(Extracted data entries)
--
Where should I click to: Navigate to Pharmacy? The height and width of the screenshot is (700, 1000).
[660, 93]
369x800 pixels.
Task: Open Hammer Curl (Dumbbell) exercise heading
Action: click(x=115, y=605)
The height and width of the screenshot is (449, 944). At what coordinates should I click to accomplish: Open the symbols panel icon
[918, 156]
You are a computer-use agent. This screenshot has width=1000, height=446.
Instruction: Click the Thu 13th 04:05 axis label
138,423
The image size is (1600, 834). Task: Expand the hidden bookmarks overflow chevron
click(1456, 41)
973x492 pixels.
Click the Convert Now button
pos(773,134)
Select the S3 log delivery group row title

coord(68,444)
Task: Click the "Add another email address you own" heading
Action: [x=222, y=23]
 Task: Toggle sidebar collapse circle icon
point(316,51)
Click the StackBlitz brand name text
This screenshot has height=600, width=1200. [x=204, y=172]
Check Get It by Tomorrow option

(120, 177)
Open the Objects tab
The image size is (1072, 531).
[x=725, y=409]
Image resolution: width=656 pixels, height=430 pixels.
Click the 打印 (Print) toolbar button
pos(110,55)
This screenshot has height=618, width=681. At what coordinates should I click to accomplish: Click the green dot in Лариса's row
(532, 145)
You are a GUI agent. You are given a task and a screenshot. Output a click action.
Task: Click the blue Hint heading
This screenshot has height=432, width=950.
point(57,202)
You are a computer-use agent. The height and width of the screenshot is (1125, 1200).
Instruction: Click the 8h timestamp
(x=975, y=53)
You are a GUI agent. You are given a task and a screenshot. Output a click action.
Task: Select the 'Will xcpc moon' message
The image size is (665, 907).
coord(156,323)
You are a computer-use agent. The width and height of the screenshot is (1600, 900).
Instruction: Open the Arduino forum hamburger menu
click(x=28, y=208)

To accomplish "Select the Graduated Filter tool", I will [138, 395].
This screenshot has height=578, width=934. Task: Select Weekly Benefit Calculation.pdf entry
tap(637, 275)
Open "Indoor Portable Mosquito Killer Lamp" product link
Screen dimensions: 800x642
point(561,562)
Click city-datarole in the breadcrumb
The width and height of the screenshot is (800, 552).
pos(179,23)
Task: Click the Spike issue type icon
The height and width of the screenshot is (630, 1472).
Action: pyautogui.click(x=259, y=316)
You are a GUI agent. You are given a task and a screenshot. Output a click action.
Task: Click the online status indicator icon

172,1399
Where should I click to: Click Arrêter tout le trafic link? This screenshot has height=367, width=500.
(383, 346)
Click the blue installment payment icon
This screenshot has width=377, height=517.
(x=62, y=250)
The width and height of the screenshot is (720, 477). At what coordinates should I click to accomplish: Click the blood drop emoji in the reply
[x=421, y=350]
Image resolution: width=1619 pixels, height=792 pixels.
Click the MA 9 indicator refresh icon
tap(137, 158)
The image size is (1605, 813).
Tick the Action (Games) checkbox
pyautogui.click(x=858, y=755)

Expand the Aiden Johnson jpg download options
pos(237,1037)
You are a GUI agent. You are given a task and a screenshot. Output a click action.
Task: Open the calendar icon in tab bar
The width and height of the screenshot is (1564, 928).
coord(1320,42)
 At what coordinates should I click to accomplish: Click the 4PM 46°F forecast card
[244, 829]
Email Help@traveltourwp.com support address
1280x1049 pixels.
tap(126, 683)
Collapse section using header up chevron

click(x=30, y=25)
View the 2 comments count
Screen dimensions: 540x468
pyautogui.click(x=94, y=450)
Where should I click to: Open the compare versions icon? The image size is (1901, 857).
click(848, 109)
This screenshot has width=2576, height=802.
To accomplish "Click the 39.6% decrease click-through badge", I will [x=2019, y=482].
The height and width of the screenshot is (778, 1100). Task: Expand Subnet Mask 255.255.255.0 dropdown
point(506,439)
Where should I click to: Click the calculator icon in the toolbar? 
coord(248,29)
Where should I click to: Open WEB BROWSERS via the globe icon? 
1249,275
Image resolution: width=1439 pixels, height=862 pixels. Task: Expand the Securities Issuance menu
--
* [The task]: Please count the lines in the records above that contain the word "dimensions", and give only that number.

* [The solution]: 2